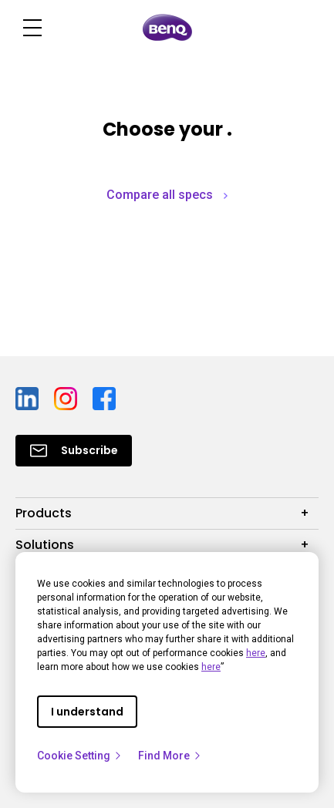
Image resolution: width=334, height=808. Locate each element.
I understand (87, 711)
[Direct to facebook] (104, 397)
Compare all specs (167, 194)
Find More (170, 755)
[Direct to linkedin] (28, 397)
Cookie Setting (80, 755)
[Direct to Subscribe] (73, 450)
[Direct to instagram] (67, 397)
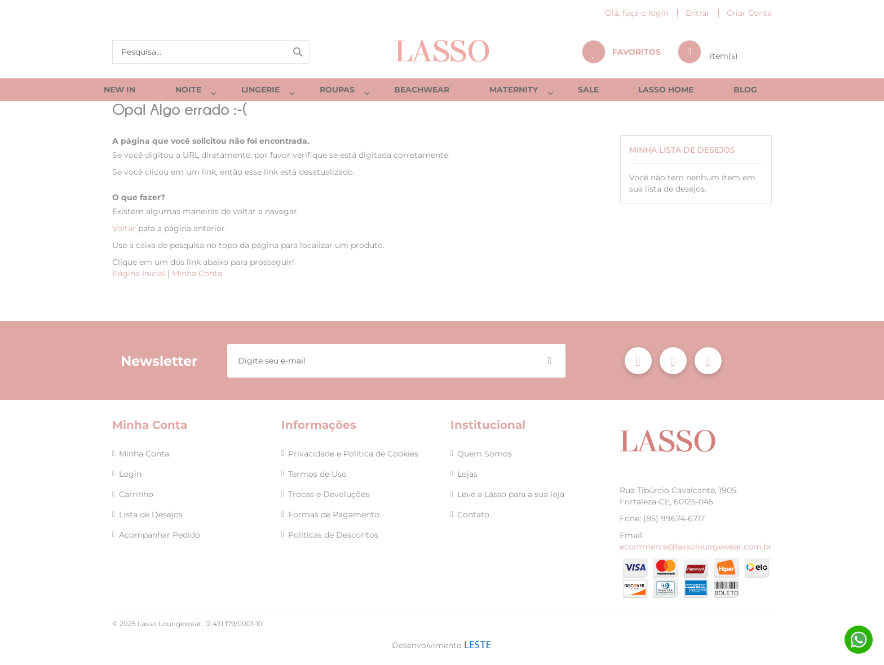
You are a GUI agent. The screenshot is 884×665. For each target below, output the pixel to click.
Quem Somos (484, 454)
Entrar (698, 13)
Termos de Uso (317, 474)
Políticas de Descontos (333, 535)
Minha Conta (197, 279)
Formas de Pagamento (333, 514)
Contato (473, 514)
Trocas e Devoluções (328, 494)
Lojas (467, 474)
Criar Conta (749, 13)
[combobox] (211, 52)
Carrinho (136, 494)
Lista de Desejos (151, 514)
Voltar (124, 234)
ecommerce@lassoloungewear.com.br (696, 547)
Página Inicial (138, 279)
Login (130, 474)
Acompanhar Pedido (159, 535)
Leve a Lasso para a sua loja (510, 494)
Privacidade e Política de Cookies (353, 454)
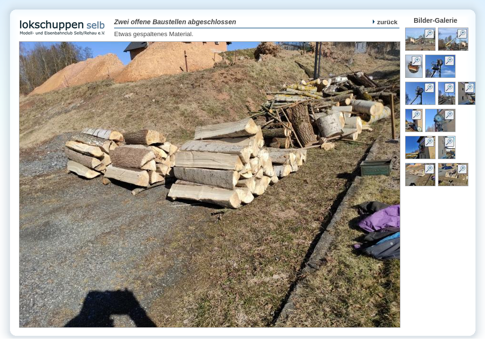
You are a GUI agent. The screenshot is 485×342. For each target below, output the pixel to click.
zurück (385, 22)
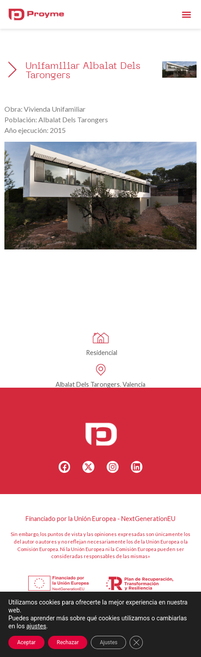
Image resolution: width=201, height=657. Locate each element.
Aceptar (26, 642)
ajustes (36, 626)
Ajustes (108, 642)
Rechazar (68, 642)
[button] (186, 14)
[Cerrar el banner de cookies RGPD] (136, 642)
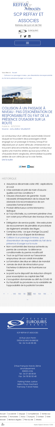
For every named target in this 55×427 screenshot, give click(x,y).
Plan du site (28, 420)
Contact (40, 417)
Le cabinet (12, 414)
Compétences (33, 414)
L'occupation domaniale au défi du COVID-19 (29, 279)
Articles (39, 420)
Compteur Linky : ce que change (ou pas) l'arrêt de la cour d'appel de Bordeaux (27, 233)
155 (45, 294)
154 (39, 294)
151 (24, 294)
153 (34, 294)
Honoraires (14, 417)
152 (29, 294)
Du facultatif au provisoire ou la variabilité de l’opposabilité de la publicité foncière (29, 284)
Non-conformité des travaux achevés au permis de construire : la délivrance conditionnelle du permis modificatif (27, 249)
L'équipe (22, 414)
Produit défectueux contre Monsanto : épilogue (25, 209)
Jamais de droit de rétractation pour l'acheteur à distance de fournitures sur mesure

________________________________________

■ **The task**: Write out the entire listing above again word for word, leaving out the pictures.

■ **Response**:
Image resolution: width=334, height=808. Locate each element.
I understand (87, 711)
[Direct to facebook] (104, 397)
Compare all specs (167, 194)
Find More (170, 755)
[Direct to linkedin] (28, 397)
Cookie Setting (80, 755)
[Direct to Subscribe] (73, 450)
[Direct to instagram] (67, 397)
You are a GUI agent. The screenshot is 884×665. For each target below, output the pixel to click.
Quem Somos (484, 454)
Entrar (698, 13)
Termos de Uso (317, 474)
Políticas de Descontos (333, 535)
Minha Conta (197, 279)
Formas de Pagamento (333, 514)
Contato (473, 514)
Trocas e Devoluções (328, 494)
Lojas (467, 474)
Criar Conta (749, 13)
[combobox] (211, 52)
Carrinho (136, 494)
Lista de Desejos (151, 514)
Voltar (124, 234)
ecommerce@lassoloungewear.com.br (696, 547)
Página Inicial (138, 279)
Login (130, 474)
Acompanhar Pedido (159, 535)
Leve a Lasso para a sua loja (510, 494)
Privacidade e Política de Cookies (353, 454)
You are a GUI agent. The screenshot is 485×342. For each target below, output the pixel to click.
zurück (385, 22)
Image resolution: width=201, height=657. Locate each element.
Aceptar (26, 642)
ajustes (36, 626)
Ajustes (108, 642)
Rechazar (68, 642)
[button] (186, 14)
[Cerrar el banner de cookies RGPD] (136, 642)
For every named target in this 55×427 screenshot, give click(x,y).
Plan du site (28, 420)
Contact (40, 417)
Le cabinet (12, 414)
Compétences (33, 414)
L'occupation domaniale au défi du COVID-19 (29, 279)
Articles (39, 420)
Compteur Linky : ce que change (ou pas) l'arrêt de la cour d'appel de Bordeaux (27, 233)
155 (45, 294)
154 (39, 294)
151 (24, 294)
153 (34, 294)
Honoraires (14, 417)
152 (29, 294)
Du facultatif au provisoire ou la variabilité de l’opposabilité de la publicité foncière (29, 284)
Non-conformité des travaux achevés au permis de construire : la délivrance conditionnelle du permis modificatif (27, 249)
L'équipe (22, 414)
Produit défectueux contre Monsanto : épilogue (25, 209)
Jamais de droit de rétractation pour l'acheteur à distance de fournitures sur mesure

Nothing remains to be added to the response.